(Screenshot grounding data)
*** Block opens ***
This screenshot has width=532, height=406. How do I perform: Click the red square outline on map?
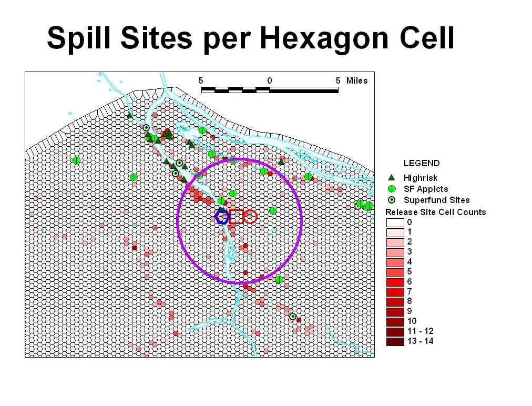237,216
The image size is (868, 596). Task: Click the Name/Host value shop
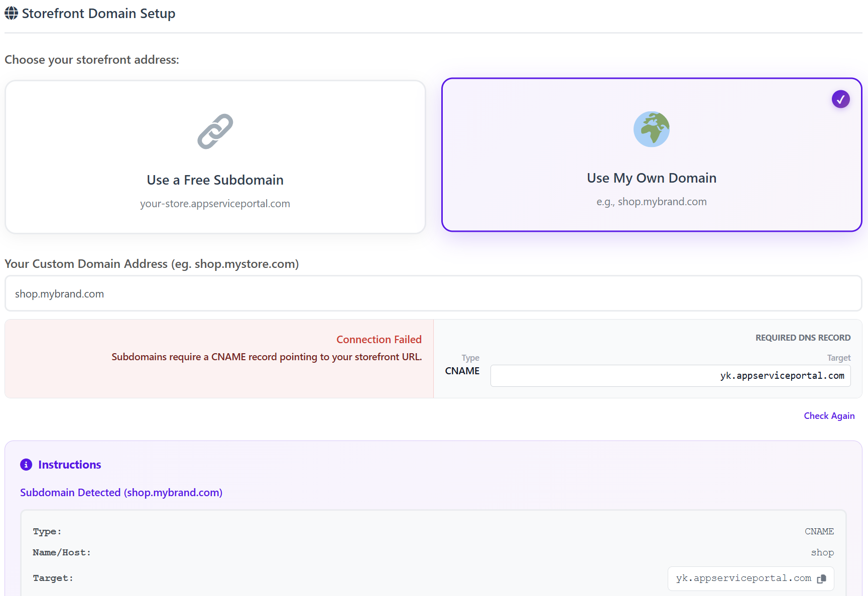822,552
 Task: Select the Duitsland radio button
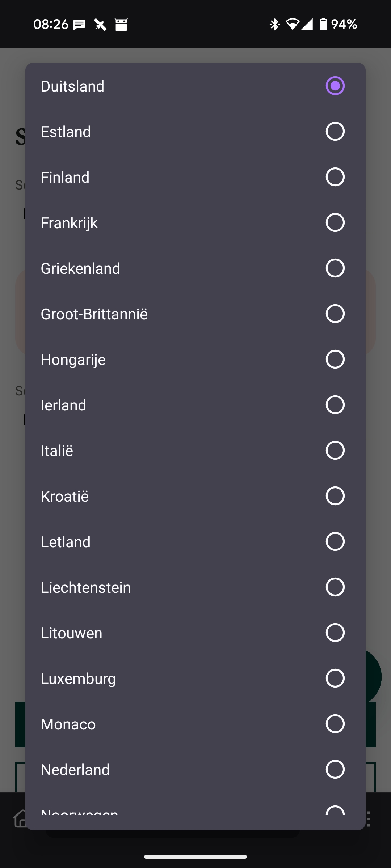(335, 86)
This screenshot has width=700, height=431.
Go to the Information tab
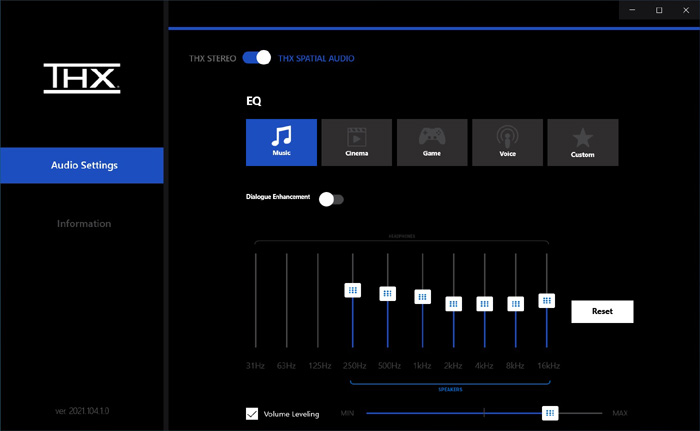(x=84, y=223)
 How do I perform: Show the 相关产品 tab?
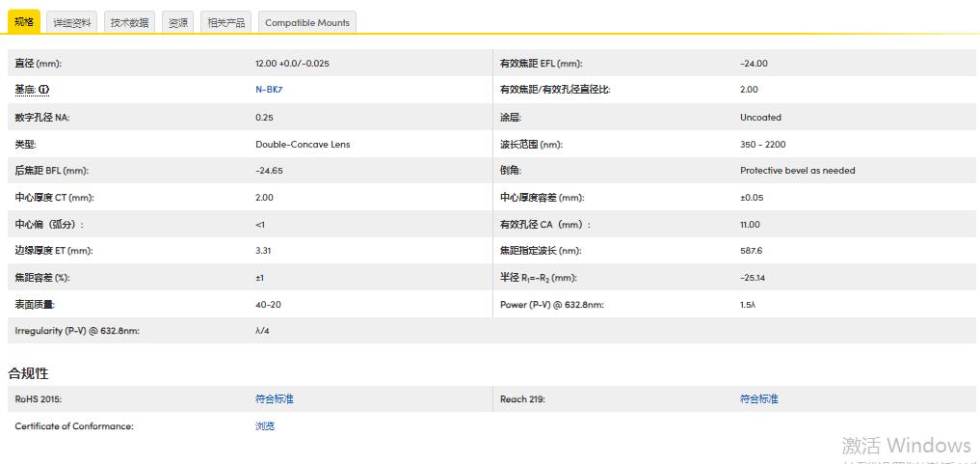pos(226,22)
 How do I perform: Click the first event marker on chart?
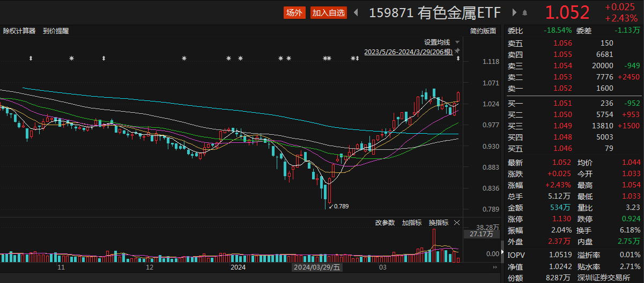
*** Block closes ***
▸ **HOW TO COMPLETE THIS TASK**
Each record must be quoted in full and exactly. Do not include the pictures.

▸ **EXERCISE RESPONSE**
This screenshot has width=532, height=406. How do I perform: Click the red square outline on map?
237,216
The image size is (868, 596). Task: Click the Name/Host value shop
822,552
 Task: Select the Duitsland radio button
(335, 86)
This screenshot has width=700, height=431.
Go to the Information tab
(x=84, y=223)
 How do I perform: Show the 相关产品 tab?
pos(226,22)
 How do I perform: Click the first event marker on chart?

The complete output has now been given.